== Given entries ==
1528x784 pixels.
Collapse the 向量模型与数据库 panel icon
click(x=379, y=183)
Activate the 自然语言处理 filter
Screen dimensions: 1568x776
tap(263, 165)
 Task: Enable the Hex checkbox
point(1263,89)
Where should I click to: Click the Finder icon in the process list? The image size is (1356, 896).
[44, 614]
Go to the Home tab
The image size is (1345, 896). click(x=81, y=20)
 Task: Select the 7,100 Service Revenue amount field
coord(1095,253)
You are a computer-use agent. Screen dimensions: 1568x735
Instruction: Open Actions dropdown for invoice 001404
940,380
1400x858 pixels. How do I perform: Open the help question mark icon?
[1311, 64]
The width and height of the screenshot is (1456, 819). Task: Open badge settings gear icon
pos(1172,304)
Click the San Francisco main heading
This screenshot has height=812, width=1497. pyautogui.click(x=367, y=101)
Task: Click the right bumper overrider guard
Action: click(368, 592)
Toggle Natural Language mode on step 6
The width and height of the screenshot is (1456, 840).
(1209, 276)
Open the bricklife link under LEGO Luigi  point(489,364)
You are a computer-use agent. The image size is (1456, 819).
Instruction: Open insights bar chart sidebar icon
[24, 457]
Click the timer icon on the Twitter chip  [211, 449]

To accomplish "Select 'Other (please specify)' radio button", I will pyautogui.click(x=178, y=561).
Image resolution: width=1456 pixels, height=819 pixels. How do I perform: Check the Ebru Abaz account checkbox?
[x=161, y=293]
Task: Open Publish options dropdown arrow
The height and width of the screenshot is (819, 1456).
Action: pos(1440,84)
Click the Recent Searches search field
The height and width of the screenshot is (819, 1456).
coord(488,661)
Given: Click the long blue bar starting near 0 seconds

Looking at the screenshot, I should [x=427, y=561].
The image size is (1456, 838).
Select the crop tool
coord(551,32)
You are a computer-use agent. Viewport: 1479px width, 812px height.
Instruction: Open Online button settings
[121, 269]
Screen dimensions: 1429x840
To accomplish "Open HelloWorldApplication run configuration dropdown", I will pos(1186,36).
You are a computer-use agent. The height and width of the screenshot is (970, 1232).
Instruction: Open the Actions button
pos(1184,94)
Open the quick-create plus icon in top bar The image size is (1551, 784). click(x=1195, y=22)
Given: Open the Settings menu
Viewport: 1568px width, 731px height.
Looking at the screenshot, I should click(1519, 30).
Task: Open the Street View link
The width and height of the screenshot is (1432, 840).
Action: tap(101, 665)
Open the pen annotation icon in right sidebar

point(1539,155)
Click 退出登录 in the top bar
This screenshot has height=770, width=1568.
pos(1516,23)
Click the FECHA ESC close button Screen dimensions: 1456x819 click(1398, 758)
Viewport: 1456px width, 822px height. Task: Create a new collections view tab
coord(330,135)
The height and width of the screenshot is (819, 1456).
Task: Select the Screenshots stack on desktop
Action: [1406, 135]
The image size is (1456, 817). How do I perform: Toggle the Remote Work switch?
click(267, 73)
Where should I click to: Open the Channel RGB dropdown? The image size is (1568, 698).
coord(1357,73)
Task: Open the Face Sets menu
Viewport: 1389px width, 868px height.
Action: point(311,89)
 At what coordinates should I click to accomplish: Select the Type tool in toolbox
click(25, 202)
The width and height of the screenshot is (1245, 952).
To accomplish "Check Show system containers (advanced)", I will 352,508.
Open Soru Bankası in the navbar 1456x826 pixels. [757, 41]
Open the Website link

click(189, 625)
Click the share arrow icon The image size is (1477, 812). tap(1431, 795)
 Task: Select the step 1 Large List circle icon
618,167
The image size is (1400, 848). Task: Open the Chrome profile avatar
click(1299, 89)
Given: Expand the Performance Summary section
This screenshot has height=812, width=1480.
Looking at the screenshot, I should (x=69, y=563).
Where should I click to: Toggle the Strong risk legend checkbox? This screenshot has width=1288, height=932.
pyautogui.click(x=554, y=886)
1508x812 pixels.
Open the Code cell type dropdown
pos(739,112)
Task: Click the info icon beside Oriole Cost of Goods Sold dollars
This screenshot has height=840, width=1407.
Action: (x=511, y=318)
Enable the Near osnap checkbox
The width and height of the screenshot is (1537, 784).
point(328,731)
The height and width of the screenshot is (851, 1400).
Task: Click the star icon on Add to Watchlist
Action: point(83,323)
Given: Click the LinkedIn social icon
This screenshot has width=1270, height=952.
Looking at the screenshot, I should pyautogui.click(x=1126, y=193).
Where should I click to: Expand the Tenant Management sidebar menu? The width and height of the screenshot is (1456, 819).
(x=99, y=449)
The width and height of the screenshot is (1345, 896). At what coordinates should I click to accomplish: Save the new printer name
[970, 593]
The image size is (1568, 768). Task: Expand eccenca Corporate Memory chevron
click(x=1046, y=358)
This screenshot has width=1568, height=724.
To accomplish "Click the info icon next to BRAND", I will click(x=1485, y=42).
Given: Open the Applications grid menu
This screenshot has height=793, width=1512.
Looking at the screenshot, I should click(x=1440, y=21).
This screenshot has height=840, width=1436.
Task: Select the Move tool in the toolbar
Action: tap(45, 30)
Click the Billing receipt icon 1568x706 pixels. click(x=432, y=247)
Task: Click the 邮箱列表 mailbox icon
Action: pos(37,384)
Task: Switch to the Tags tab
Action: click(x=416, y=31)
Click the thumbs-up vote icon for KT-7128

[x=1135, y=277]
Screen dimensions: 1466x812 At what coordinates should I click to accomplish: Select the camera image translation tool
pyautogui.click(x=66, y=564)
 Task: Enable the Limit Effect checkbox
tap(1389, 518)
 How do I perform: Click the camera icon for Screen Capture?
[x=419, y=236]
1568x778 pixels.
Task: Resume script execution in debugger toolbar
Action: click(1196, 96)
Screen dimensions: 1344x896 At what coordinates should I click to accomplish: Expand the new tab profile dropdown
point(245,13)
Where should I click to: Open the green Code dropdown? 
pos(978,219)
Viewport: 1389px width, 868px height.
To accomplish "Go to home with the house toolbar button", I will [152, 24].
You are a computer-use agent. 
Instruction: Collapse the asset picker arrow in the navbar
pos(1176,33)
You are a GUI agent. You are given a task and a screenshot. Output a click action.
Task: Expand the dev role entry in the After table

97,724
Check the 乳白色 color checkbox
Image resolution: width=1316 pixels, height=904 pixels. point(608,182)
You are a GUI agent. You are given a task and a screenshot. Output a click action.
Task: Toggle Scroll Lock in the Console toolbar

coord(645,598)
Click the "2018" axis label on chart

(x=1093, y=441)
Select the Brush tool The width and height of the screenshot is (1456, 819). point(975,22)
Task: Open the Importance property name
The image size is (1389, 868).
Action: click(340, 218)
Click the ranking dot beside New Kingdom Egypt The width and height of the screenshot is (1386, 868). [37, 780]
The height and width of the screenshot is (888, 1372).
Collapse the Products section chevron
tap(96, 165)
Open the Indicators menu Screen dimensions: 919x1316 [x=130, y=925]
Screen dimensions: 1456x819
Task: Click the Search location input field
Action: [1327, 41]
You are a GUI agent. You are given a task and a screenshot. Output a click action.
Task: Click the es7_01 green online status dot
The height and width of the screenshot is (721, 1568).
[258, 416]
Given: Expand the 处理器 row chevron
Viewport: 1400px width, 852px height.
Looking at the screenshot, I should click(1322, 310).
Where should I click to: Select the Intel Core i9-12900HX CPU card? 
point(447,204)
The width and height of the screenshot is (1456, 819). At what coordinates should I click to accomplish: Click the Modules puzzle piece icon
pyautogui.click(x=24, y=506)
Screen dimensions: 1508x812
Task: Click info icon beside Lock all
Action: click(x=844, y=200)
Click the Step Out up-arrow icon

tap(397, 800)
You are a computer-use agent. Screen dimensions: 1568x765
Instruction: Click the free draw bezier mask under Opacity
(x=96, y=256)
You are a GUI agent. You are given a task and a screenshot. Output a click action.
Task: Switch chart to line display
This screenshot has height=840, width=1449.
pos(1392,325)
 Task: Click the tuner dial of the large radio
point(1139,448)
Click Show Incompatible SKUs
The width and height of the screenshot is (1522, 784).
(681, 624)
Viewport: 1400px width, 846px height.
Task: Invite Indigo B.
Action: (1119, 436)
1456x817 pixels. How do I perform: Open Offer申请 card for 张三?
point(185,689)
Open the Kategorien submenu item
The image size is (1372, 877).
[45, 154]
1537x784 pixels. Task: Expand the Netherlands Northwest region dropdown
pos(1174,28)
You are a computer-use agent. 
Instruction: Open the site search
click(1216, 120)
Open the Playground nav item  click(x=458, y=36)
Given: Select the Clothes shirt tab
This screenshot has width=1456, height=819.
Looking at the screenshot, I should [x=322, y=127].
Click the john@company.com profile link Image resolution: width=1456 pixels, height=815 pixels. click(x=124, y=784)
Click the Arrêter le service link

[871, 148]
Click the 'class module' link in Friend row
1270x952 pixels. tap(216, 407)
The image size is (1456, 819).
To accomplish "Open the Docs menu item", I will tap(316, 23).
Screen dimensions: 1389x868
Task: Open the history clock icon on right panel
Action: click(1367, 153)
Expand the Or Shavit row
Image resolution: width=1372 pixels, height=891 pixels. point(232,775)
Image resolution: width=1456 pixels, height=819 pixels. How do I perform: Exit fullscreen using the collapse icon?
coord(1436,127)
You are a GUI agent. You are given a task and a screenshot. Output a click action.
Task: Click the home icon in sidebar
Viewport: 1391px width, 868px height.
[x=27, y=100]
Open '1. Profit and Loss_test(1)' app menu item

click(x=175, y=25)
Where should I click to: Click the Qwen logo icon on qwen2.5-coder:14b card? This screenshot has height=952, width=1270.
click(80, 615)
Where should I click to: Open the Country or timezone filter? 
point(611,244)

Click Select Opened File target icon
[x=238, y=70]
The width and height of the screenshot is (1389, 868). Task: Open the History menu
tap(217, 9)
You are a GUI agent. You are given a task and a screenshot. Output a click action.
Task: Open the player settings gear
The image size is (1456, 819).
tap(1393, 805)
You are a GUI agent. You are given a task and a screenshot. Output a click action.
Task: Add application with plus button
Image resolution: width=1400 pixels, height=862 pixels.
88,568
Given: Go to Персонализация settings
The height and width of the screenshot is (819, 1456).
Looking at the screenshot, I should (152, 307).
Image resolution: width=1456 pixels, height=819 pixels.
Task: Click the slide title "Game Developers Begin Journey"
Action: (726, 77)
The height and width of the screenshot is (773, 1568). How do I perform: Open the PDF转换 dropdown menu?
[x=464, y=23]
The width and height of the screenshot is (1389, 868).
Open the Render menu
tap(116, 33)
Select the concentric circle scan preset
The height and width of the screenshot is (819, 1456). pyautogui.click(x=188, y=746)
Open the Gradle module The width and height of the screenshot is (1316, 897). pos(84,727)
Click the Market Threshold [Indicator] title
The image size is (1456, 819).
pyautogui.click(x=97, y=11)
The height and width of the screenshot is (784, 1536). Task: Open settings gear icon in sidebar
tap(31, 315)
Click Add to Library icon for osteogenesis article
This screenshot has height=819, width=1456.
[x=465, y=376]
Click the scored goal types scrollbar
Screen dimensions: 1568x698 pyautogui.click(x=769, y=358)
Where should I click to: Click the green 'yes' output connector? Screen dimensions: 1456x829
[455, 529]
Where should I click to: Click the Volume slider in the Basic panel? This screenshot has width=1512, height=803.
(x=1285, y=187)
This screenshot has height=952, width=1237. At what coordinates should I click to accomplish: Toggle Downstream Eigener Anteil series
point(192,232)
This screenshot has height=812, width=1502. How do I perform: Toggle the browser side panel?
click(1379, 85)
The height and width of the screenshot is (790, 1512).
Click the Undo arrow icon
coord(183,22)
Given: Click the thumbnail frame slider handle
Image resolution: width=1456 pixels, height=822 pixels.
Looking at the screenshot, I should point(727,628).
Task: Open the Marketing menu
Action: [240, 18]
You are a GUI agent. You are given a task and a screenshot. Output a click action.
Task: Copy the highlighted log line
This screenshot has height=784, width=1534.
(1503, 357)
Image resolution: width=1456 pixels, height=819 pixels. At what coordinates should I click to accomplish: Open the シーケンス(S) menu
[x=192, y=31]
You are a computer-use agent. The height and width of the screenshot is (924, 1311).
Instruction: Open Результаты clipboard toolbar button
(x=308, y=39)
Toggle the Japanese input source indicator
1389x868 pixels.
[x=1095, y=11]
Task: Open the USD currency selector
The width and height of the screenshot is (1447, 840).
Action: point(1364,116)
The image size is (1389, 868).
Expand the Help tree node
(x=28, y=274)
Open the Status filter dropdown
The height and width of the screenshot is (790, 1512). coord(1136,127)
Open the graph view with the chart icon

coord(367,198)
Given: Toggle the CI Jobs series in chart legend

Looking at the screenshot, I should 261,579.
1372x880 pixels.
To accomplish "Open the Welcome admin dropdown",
===
## Task statement
Wherever the string "plus" shows up in the material, copy the line that holds it.

## Answer
Open the quick-create plus icon in top bar The image size is (1551, 784). click(x=1195, y=22)
Task: Add application with plus button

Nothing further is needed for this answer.